Q210. 一家公司正在 AWS Cloud 中运行一个应用程序。该应用程序由在多个可用区中 Application Load Balancer 后面的 Amazon EC2 实例队列上运行的微服务组成。该公司最近添加了一个在 Amazon API Gateway 中实现的新 REST API。一些在 EC2 实例上运行的旧微服务需要调用此新 API。该公司不希望 API 从公共互联网可访问,也不希望专有数据通过公共互联网传输。 解决方案架构师应怎样做来满足这些要求?

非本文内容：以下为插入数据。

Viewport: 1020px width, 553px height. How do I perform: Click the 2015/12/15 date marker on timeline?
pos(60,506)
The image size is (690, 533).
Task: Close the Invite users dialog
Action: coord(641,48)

正确答案: B. 为 API Gateway 创建接口 VPC 端点,并设置端点策略仅允许访问特定 API。向 API Gateway 添加资源策略,仅允许从 VPC 端点访问。将 API Gateway 端点类型更改为私有

解析

选项 A 建议在 VPC 和 API Gateway 之间创建 AWS Site-to-Site VPN 连接并为每个微服务生成唯一的 API 密钥,但这种方法复杂且增加了不必要的开销。 选项 C 建议修改 API Gateway 使用 IAM 身份验证并将 API Gateway 移到新 VPC,但这需要额外管理 IAM 角色和策略,且不解决不使 API 通过公共互联网可访问的要求。 选项 D 建议创建 AWS Global Accelerator 加速器并为每个服务添加 API 密钥,但不提供确保 API 不从公共互联网可访问的解决方案。 因此,选项 B 提供了最合适的解决方案,通过为 API Gateway 创建接口 VPC 端点,允许 EC2 实例无需通过公共互联网或使用 NAT 网关即可访问 REST API。端点策略可以设置为仅允许访问特定 API,并可以向 API Gateway 添加资源策略仅允许从 VPC 端点访问。将 API Gateway 端点类型更改为私有确保不从公共互联网可访问。